Task details:
Your task is to work out how many lines in the data include the word "computer". Reply with the number alone.

Stored data:
------
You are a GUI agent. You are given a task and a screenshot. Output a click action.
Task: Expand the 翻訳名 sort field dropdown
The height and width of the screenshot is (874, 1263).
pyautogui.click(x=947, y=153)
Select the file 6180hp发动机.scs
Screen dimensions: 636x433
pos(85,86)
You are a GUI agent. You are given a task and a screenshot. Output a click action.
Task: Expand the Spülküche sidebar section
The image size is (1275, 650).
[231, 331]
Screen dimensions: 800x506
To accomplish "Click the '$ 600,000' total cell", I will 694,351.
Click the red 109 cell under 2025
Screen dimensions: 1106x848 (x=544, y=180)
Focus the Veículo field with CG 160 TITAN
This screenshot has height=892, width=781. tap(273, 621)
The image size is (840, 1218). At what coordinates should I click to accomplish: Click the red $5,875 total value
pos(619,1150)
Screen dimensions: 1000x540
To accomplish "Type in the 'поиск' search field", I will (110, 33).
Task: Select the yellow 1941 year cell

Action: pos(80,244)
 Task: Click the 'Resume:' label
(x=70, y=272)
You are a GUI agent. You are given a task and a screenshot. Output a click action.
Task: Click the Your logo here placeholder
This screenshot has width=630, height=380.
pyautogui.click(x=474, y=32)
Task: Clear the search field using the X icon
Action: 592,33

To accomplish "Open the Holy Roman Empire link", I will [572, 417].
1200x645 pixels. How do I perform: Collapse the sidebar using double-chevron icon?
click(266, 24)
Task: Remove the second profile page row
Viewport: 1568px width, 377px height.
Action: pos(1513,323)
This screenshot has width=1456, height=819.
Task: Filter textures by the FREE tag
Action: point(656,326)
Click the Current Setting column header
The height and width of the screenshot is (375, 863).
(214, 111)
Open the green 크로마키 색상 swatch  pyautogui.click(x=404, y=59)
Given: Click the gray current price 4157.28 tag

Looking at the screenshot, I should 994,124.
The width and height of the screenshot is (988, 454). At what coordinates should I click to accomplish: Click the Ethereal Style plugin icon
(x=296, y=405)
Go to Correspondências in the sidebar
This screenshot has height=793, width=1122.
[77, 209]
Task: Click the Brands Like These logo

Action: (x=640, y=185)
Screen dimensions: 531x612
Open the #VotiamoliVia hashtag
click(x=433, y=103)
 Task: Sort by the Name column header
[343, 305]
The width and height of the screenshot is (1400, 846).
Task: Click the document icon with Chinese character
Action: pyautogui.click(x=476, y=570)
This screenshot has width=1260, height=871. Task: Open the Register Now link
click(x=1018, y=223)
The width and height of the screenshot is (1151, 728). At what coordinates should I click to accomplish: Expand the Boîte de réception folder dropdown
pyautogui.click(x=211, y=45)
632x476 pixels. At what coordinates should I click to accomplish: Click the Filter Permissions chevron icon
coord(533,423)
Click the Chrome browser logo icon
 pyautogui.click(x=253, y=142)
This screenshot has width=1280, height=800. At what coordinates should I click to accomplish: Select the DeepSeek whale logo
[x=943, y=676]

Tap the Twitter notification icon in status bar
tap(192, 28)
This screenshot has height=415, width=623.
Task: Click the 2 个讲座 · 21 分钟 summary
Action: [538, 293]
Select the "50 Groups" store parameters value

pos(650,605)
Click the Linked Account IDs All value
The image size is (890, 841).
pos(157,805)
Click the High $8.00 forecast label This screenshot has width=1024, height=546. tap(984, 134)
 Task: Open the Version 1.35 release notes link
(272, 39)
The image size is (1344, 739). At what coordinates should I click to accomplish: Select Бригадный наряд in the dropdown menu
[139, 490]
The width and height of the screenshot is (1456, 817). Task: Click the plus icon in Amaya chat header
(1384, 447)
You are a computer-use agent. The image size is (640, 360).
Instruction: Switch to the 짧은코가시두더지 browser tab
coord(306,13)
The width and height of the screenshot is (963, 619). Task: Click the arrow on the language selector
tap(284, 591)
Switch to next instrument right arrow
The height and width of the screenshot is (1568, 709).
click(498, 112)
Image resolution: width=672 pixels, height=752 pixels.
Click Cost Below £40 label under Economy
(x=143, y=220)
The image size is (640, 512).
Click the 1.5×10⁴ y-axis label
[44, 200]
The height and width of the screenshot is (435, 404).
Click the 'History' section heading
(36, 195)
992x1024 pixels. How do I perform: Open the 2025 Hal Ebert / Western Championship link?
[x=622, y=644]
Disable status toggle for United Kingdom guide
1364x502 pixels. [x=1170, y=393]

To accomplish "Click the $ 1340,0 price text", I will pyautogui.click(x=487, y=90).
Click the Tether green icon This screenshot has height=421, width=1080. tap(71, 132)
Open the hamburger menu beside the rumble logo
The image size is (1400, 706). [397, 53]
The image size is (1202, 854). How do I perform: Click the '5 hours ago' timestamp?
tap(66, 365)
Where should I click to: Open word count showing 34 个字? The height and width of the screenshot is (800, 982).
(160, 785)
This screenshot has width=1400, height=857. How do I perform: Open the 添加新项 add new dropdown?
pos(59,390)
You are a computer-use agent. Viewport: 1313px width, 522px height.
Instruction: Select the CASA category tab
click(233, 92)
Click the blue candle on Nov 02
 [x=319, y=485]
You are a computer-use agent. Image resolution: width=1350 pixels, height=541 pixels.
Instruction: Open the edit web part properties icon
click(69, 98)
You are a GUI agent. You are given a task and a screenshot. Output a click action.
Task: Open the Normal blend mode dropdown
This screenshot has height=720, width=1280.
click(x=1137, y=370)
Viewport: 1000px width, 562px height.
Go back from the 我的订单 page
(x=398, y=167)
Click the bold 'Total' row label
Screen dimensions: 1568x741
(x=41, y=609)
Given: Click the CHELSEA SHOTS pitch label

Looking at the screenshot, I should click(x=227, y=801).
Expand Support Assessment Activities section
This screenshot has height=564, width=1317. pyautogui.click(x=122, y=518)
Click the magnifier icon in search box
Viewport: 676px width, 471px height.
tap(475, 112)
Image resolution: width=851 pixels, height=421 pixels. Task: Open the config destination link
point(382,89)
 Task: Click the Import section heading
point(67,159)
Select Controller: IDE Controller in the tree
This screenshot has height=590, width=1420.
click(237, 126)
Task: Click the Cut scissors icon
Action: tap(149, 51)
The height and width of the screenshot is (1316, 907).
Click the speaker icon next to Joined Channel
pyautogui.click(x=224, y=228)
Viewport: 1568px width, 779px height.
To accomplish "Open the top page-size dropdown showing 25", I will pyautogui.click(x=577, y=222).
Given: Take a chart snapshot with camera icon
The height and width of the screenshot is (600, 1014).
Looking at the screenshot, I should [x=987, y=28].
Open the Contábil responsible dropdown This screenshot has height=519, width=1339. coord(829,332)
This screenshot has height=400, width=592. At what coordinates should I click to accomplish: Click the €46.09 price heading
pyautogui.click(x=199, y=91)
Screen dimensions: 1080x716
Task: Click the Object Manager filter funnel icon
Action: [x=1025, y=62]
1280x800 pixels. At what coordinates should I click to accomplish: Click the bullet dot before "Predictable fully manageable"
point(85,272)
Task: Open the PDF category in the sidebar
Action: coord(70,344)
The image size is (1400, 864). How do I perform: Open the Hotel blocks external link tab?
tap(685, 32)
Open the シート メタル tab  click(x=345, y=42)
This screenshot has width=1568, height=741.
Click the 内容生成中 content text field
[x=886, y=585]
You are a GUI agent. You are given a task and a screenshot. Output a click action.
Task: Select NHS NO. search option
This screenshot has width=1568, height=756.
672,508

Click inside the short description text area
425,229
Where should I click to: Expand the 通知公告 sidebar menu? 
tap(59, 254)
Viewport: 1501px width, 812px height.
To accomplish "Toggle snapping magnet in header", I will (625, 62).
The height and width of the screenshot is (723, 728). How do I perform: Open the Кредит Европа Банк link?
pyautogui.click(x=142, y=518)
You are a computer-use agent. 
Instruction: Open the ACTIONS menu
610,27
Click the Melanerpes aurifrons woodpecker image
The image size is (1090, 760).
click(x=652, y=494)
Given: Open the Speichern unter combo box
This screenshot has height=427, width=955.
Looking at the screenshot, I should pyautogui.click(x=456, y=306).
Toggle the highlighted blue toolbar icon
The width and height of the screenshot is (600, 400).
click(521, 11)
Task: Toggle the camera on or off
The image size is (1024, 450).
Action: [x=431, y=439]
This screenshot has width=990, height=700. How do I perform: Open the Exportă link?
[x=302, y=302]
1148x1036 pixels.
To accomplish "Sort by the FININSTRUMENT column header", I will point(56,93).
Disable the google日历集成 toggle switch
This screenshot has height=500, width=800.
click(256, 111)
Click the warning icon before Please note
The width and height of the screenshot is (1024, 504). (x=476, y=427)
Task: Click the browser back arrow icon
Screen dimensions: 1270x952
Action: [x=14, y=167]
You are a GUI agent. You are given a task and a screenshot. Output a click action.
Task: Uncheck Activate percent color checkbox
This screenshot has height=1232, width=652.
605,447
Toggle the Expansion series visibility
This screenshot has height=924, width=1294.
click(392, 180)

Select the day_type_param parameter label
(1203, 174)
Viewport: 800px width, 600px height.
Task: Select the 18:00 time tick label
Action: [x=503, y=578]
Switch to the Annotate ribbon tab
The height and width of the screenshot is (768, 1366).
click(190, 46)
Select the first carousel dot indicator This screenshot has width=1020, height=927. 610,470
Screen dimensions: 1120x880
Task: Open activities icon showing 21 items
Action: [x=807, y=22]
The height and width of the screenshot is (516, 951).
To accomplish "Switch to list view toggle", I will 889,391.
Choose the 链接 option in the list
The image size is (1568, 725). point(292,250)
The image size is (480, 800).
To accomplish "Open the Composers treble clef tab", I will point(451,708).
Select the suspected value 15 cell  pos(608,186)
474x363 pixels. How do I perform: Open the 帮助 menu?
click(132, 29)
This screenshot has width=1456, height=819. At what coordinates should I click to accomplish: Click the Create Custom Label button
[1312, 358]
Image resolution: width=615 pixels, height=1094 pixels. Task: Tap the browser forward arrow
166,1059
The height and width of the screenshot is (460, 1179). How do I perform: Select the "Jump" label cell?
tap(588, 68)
------
Finished task:
4